Parent preferences around technology in schools have shifted decisively. Nine in ten parents now prefer some restriction on phone use during the school day — a consensus that cuts across income levels, school types, and political affiliations. And yet, when Schoolhouse HQ analyzed 787 private school websites across a nationally representative sample, fewer than 1% explicitly marketed any kind of phone-free or low-tech policy. Almost no schools are saying anything about it.
This is not a school policy gap. It is a marketing gap. Roughly half of all schools — public and private — already have some form of phone restriction in place.2 The issue is that schools with no-phone policies aren’t saying so.
Why this matters for school leaders
The cultural conversation around youth, phones, and mental health has accelerated dramatically. Legislators in more than 30 states have introduced or passed phone restriction laws,3 and parents are increasingly skeptical of policies that exist “on paper” but fail in practice. JAMA Pediatrics found students still average 90 minutes of phone use during the school day.4 Parents know this too. The schools that solve it — and say so clearly — have something real to offer.
What we found
We looked at 787 private school websites across a nationally representative sample — Non-Religious, Catholic, Religious Non-Catholic, and Montessori & Other schools, drawn proportional to how each segment appears in the national population. We ran the analysis twice with independent random draws to make sure the result wasn’t a fluke. It wasn’t.

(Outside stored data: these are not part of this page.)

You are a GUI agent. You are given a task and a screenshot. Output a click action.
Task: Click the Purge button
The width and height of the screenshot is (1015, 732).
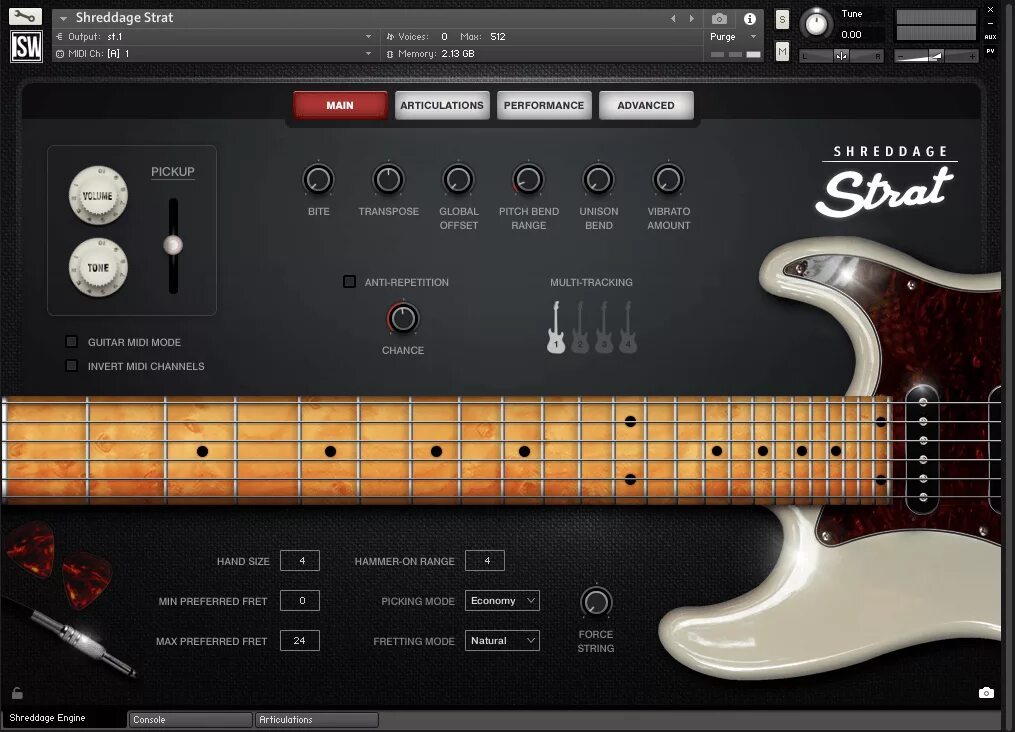tap(723, 36)
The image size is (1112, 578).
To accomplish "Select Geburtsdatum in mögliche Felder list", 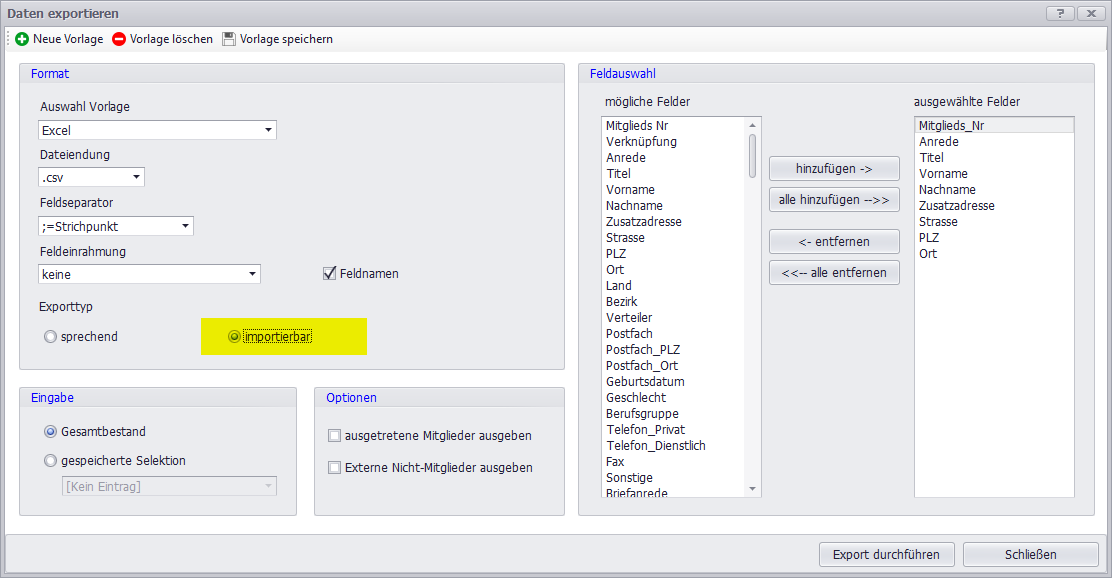I will coord(645,382).
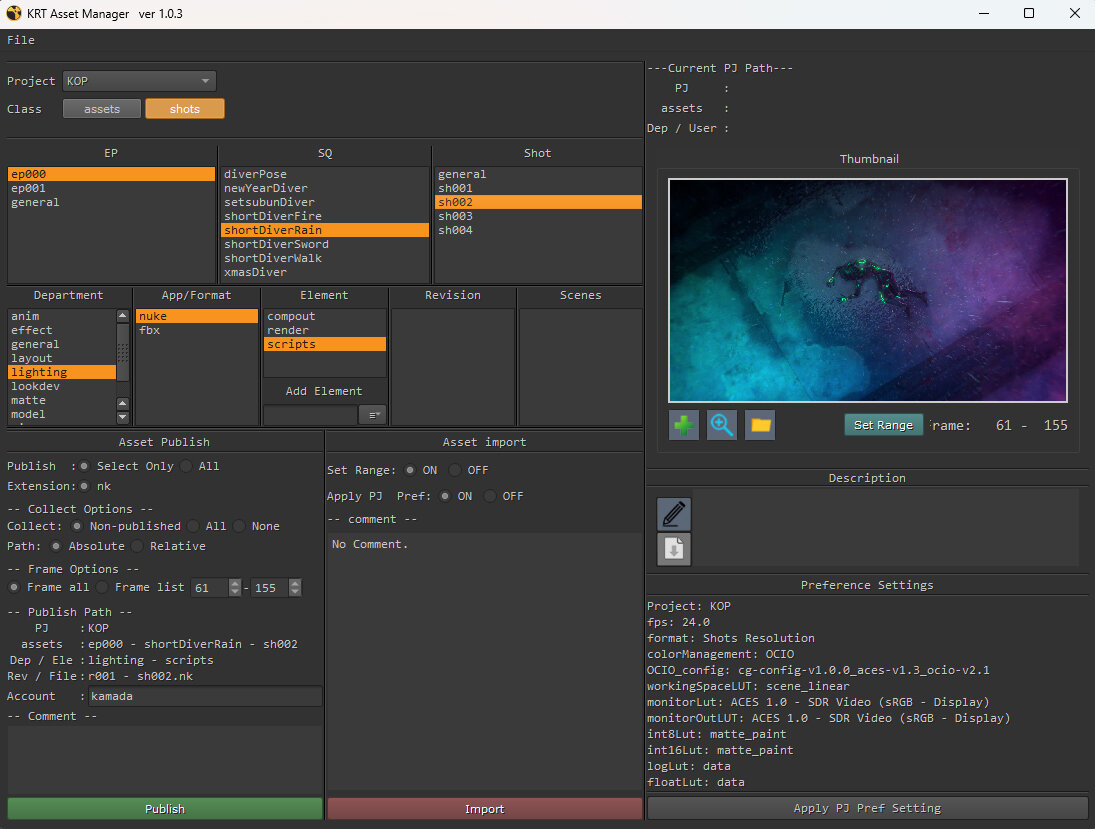Click the Nuke app icon in title bar
The image size is (1095, 829).
(x=14, y=14)
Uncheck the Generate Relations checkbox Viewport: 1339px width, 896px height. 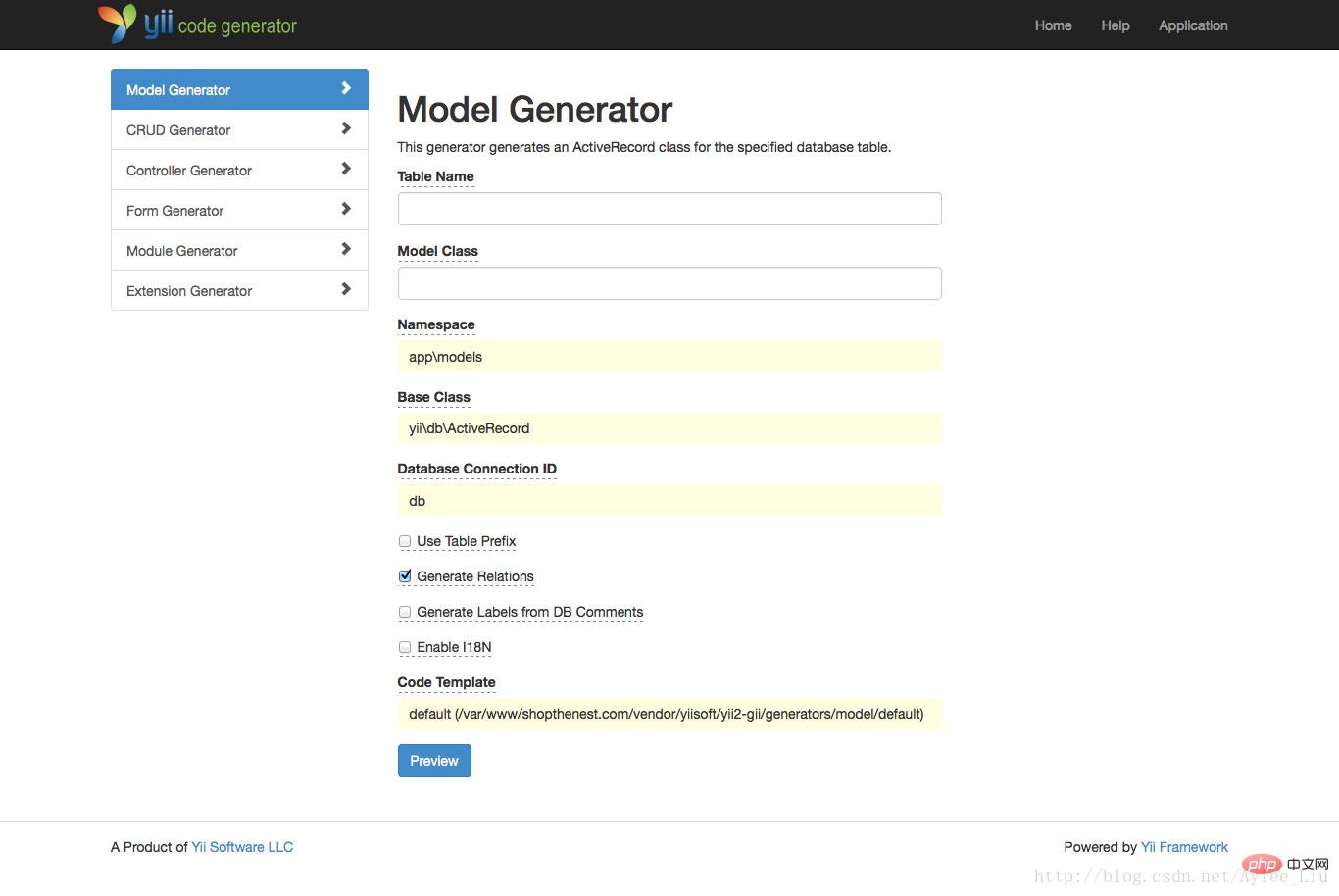click(x=405, y=576)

Among the handful of schools that did surface any signal, the language was often buried. References to “digital wellness” or “screen-free adventures” appeared as incidental phrases in curriculum descriptions rather than as positioned marketing claims. Only one school in 787 used unambiguous policy language: an explicit statement that electronic devices are not permitted.

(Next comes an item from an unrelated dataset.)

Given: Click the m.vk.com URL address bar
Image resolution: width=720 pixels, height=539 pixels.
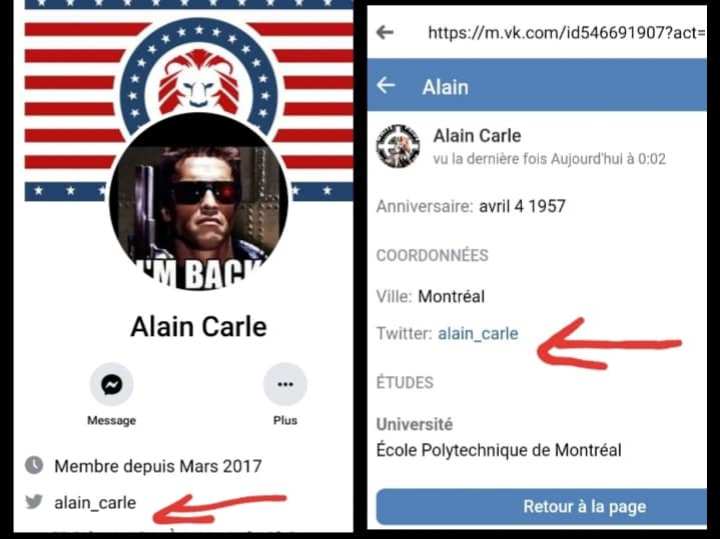Looking at the screenshot, I should [x=566, y=33].
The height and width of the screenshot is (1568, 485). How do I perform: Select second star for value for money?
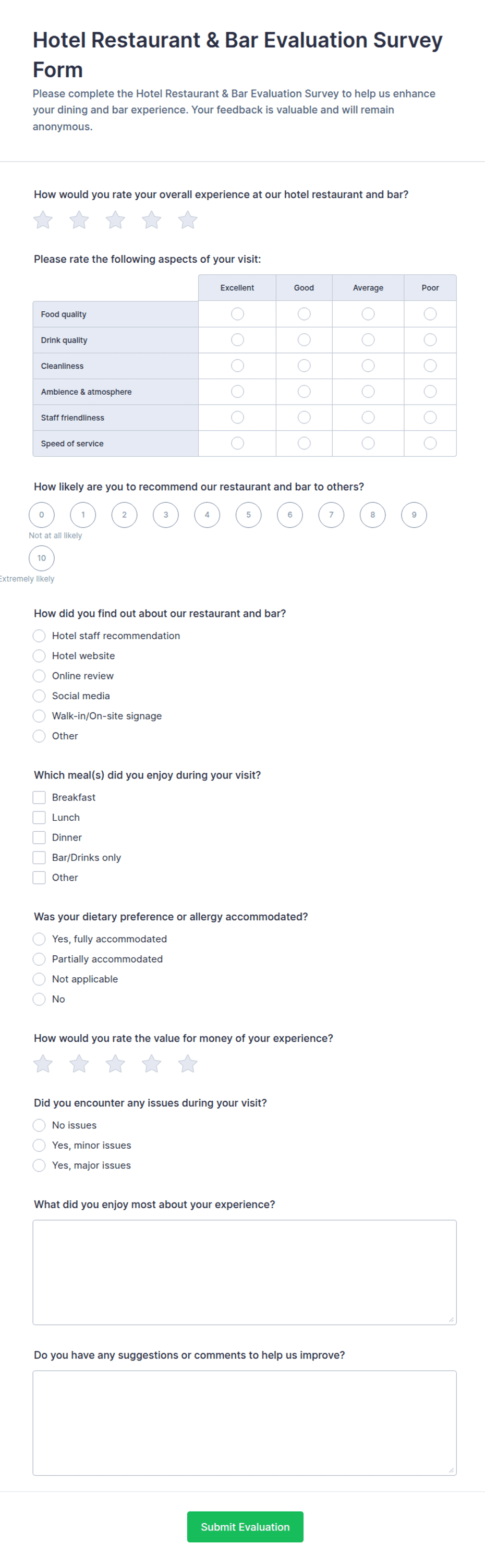click(79, 1063)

Two actions for school leaders
If your school doesn’t have a clear phone policy: The trend is not reversing. More states will legislate. More parents will ask. More competitors will differentiate on this. Defining a clear, documented policy now positions the school ahead of a wave rather than behind it.
If your school already has a phone-free or phone-limited policy: Say so, clearly and prominently. Use the admissions page. Use the about page. Use the language parents are already searching for: phone-free, no phones during the school day, bell-to-bell. Fewer than 1% of competitors are doing it. The differentiation window is wide open.

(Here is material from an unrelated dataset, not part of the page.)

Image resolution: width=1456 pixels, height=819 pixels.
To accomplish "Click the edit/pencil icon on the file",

Schoolhouse HQ analyzed 787 private school websites across two independent stratified random samples (n=400 each) drawn from our national database of private schools with verified website URLs. Samples were stratified proportional to segment distribution. Each school’s homepage and admissions page were analyzed using a keyword pre-filter followed by LLM classification for ambiguous cases. Signal strength was classified as strong (explicit policy language), weak (philosophical or incidental reference), or none. Results replicated across both independent draws (Run 1: 0.9% any signal; Run 2: 0.6% any signal; delta: 0.3 percentage points). Pooled 95% confidence interval for any signal: 0.3%–1.7%. *Schoolhouse HQ proprietary research, March 2026.